Impasses no processo de adoção no Brasil
Enviada em 18/05/2020
Ayko Miranda, um rapaz de 15 anos de idade, foi adotado por Diego Miranda. No canal Além do Ventre, os dois contam suas experiências com o processo de adaptação, como, por parte de Ayko, a superação de uma série de abandonos, e por Diego, o desenvolvimento de um pai. Assim como esse rapaz, milhares de crianças a adolescentes aguardam o acolhimento de uma família. Entretanto, apesar de existirem mais de trinta mil pretendentes a adoção, poucos conseguem entrar nessa realidade, haja vista que os padrões requeridos são incompatíveis com o que se tem nos abrigos. Posto isso, também é possível notar limitação da compreensão do processo de adoção pelos futuros pais.

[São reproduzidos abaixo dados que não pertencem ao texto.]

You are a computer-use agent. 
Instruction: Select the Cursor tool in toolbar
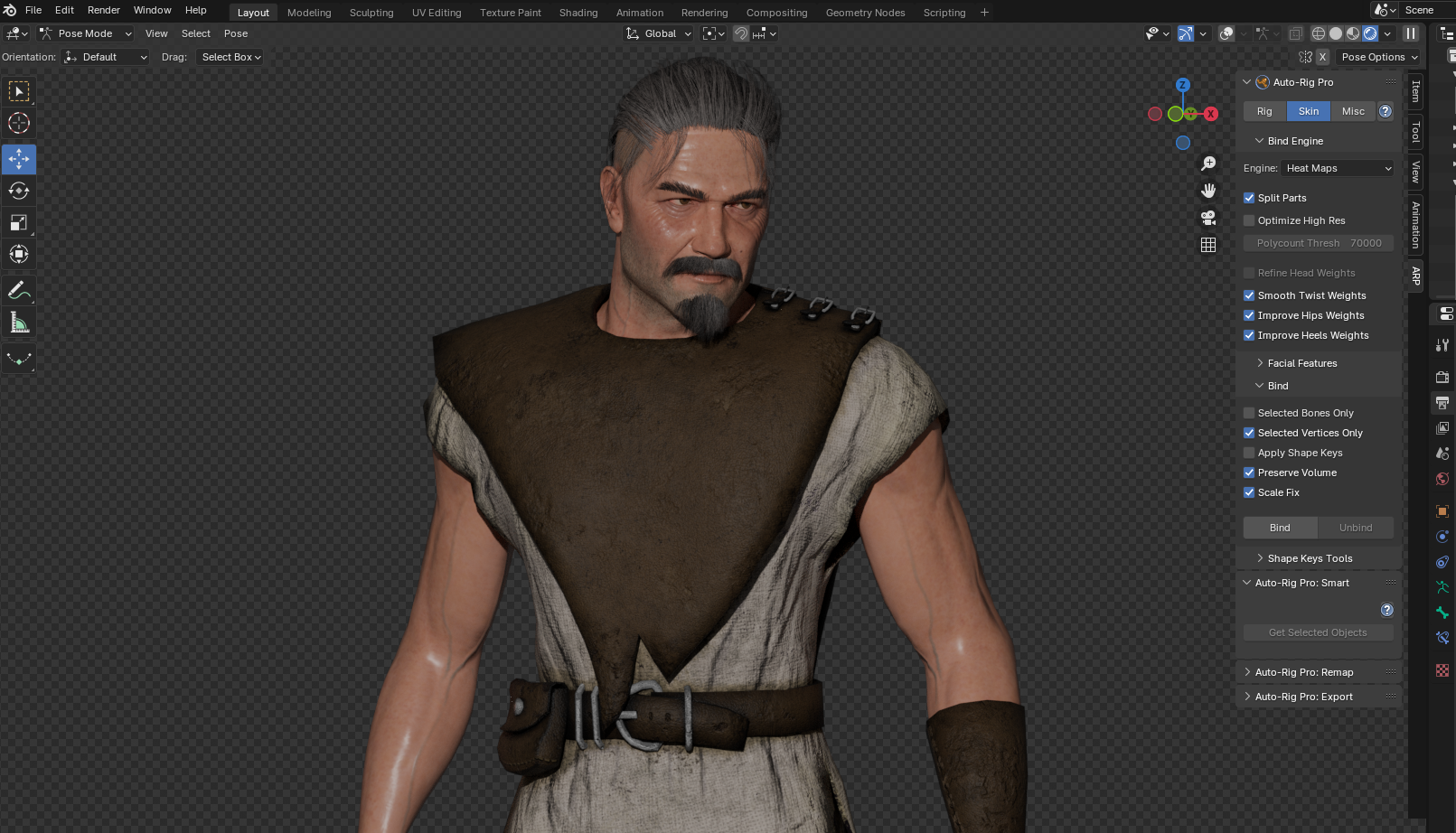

Em primeiro lugar, é necessário ter em mente que, segundo o Cadastro Nacional de Adoção, 7,2 mil crianças são aptas para o acolhimento, enquanto quarenta mil brasileiros têm interesse no ato. Portanto, o cálculo não coincide na prática. Isso se deve aos modelos desejados por mais da metade dos pretendentes. De acordo com o Conselho Nacional de Justiça, noventa em cada cem crianças tem sete anos ou mais, enquanto apenas cinco em cada cem interessados em adotar aceitam crianças nessa faixa etária. Tal discrepância faz com que a quantidade de jovens em abrigos fique estagnada e/ou aumente com o tempo, dificultando o andamento dos processos de adoção.
Posto isso, percebe-se que parte da problemática se concentra da inflexibilidade dos padrões desejados. Os pretendentes se limitam a uma faixa etária que foge da realidade dos abrigos. Conforme o site Child Fund Brasil, o processo de adoção é um ato de amor, proteção; a criação de um vínculo afetivo entre a família ou pessoa e a chegada de um novo filho(a) que receberá o mesmo tratamento dos demais, não sendo diferenciado pela ausência da ligação genética. Sendo assim, torna-se evidente que muitos pretendentes ao acolhimento têm restrições que os privam daquilo que eles estão buscando, condicionando a filiação a fatores limitados.
Destarte, para que os impasses da adoção sejam superados no Brasil, o Conselho Nacional de Justiça deve desenvolver um projeto que vise a propor a conscientização das pessoas, em principal, os pretendentes ao processo de adoção, sobre a diversidade de crianças e adolescentes e a importância do acolhimento aos que são maiores de 7 anos de idade. Isso deve ser feito por meio de uma campanha nos meios de comunicação mais utilizados, para maior alcance. A campanha deve contar com o auxílio de psicólogos e advogados capacitados para a explanação da questão. Desse modo, mais crianças e adolescentes serão inseridos em famílias, com os devidos processos e acompanhamentos para fiscalização de bem estar.